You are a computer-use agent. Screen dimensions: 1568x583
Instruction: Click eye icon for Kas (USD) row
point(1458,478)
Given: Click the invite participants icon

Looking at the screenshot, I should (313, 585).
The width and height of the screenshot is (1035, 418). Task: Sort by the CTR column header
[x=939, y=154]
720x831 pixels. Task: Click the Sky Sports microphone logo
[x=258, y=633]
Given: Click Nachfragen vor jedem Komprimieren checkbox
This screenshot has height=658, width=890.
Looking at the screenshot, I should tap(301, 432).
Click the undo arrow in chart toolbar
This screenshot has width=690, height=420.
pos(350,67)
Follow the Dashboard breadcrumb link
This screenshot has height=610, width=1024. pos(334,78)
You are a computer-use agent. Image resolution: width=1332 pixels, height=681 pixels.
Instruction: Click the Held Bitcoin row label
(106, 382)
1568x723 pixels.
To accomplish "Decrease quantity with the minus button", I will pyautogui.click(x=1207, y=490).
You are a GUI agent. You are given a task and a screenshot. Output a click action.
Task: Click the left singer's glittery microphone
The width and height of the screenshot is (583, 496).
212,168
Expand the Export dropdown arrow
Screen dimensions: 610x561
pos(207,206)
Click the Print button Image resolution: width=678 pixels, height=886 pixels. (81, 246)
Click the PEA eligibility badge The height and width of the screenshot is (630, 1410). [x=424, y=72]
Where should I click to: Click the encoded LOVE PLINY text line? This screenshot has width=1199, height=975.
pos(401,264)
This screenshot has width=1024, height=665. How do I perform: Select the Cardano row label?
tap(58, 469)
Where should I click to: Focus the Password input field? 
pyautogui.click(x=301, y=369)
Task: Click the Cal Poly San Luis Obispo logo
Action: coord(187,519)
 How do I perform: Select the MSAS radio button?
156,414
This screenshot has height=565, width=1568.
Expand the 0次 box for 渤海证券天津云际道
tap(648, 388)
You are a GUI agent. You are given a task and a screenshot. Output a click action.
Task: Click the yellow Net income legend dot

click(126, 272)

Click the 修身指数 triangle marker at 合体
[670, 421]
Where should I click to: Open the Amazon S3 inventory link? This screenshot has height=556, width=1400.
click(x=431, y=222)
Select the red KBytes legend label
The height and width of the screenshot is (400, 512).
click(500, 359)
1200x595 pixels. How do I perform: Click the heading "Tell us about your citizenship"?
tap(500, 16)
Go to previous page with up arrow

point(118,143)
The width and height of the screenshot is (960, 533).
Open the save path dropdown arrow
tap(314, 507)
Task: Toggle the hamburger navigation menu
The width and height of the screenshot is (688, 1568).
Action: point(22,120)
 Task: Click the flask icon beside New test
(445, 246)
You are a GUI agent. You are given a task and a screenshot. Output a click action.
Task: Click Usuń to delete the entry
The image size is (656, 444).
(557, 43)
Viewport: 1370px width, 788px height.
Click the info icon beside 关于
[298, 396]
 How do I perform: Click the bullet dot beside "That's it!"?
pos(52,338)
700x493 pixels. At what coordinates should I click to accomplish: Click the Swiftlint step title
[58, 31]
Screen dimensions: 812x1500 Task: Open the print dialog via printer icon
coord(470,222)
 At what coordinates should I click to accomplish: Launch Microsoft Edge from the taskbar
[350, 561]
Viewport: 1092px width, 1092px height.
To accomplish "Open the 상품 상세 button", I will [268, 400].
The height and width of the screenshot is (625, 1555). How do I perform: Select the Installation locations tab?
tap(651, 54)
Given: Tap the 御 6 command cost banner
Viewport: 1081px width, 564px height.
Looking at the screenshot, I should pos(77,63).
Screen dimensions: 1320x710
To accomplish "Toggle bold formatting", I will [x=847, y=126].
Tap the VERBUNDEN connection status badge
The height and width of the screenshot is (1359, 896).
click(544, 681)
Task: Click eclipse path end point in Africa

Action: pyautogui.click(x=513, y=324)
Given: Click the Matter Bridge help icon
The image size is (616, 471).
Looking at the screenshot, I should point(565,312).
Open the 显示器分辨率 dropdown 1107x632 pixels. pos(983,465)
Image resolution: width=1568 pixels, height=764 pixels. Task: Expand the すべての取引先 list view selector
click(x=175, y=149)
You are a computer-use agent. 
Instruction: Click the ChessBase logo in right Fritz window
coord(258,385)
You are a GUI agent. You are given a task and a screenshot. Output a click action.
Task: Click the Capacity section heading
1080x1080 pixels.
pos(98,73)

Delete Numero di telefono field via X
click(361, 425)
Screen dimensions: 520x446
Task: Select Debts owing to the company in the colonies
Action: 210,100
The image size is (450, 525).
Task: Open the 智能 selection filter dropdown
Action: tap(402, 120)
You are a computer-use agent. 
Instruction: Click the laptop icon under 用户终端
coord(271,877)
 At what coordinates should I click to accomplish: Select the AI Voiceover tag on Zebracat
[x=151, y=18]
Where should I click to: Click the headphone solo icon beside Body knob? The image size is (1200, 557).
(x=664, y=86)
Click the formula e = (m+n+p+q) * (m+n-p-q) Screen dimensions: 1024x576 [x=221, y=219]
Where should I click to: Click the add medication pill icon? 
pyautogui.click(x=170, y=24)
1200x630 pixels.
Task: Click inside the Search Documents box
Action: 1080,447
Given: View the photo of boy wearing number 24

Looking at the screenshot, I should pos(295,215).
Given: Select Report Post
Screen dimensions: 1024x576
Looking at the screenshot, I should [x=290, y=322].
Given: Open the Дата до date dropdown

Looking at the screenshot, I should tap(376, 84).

▶ _Exercise requirements_: Provide the number of lines in the records above containing the string "computer", and write nothing more.

▶ _Answer for the task_: 4